### Problem to work on:
The answer must be an exact transcription of all the records below.

--- Task input Enclosed Below ---

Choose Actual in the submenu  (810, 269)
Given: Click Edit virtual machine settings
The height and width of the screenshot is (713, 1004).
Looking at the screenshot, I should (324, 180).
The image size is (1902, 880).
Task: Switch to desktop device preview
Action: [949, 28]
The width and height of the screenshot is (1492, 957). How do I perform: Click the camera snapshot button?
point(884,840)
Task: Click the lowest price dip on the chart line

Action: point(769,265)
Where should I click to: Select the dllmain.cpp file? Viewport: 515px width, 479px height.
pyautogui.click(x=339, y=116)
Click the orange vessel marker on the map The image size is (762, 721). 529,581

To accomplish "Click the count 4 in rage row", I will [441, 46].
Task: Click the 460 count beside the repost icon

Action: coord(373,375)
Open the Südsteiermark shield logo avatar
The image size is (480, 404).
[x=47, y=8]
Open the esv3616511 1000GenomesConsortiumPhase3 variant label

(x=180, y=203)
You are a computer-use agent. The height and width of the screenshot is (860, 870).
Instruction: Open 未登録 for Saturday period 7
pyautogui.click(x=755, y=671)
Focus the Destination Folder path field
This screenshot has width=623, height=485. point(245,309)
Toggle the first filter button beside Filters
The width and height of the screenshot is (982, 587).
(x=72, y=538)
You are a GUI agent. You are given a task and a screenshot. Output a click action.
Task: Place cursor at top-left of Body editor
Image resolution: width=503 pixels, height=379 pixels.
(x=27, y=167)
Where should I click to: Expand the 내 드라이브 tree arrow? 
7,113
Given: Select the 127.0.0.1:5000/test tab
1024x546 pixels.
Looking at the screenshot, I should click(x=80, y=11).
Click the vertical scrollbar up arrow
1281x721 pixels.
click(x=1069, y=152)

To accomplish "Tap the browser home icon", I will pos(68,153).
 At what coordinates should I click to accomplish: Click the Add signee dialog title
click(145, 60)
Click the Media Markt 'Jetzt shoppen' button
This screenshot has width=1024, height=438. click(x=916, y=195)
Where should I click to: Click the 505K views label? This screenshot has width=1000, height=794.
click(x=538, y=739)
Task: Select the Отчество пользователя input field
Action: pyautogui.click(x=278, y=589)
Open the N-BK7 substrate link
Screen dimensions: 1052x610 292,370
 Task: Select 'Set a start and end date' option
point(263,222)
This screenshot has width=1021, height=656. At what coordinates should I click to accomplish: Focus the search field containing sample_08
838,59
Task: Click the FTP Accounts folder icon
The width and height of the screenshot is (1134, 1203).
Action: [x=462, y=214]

--- End of Enclosed Task input ---

### Finished exercise:
Choose Actual in the submenu  (810, 269)
Given: Click Edit virtual machine settings
The height and width of the screenshot is (713, 1004).
Looking at the screenshot, I should (324, 180).
The image size is (1902, 880).
Task: Switch to desktop device preview
Action: [949, 28]
The width and height of the screenshot is (1492, 957). How do I perform: Click the camera snapshot button?
point(884,840)
Task: Click the lowest price dip on the chart line

Action: point(769,265)
Where should I click to: Select the dllmain.cpp file? Viewport: 515px width, 479px height.
pyautogui.click(x=339, y=116)
Click the orange vessel marker on the map The image size is (762, 721). 529,581

To accomplish "Click the count 4 in rage row", I will [441, 46].
Task: Click the 460 count beside the repost icon

Action: coord(373,375)
Open the Südsteiermark shield logo avatar
The image size is (480, 404).
[x=47, y=8]
Open the esv3616511 1000GenomesConsortiumPhase3 variant label

(x=180, y=203)
You are a computer-use agent. The height and width of the screenshot is (860, 870).
Instruction: Open 未登録 for Saturday period 7
pyautogui.click(x=755, y=671)
Focus the Destination Folder path field
This screenshot has width=623, height=485. point(245,309)
Toggle the first filter button beside Filters
The width and height of the screenshot is (982, 587).
(x=72, y=538)
You are a GUI agent. You are given a task and a screenshot. Output a click action.
Task: Place cursor at top-left of Body editor
Image resolution: width=503 pixels, height=379 pixels.
(x=27, y=167)
Where should I click to: Expand the 내 드라이브 tree arrow? 
7,113
Given: Select the 127.0.0.1:5000/test tab
1024x546 pixels.
Looking at the screenshot, I should click(x=80, y=11).
Click the vertical scrollbar up arrow
1281x721 pixels.
click(x=1069, y=152)

To accomplish "Tap the browser home icon", I will pos(68,153).
 At what coordinates should I click to accomplish: Click the Add signee dialog title
click(145, 60)
Click the Media Markt 'Jetzt shoppen' button
This screenshot has width=1024, height=438. click(x=916, y=195)
Where should I click to: Click the 505K views label? This screenshot has width=1000, height=794.
click(x=538, y=739)
Task: Select the Отчество пользователя input field
Action: pyautogui.click(x=278, y=589)
Open the N-BK7 substrate link
Screen dimensions: 1052x610 292,370
 Task: Select 'Set a start and end date' option
point(263,222)
This screenshot has width=1021, height=656. At what coordinates should I click to accomplish: Focus the search field containing sample_08
838,59
Task: Click the FTP Accounts folder icon
The width and height of the screenshot is (1134, 1203).
Action: [x=462, y=214]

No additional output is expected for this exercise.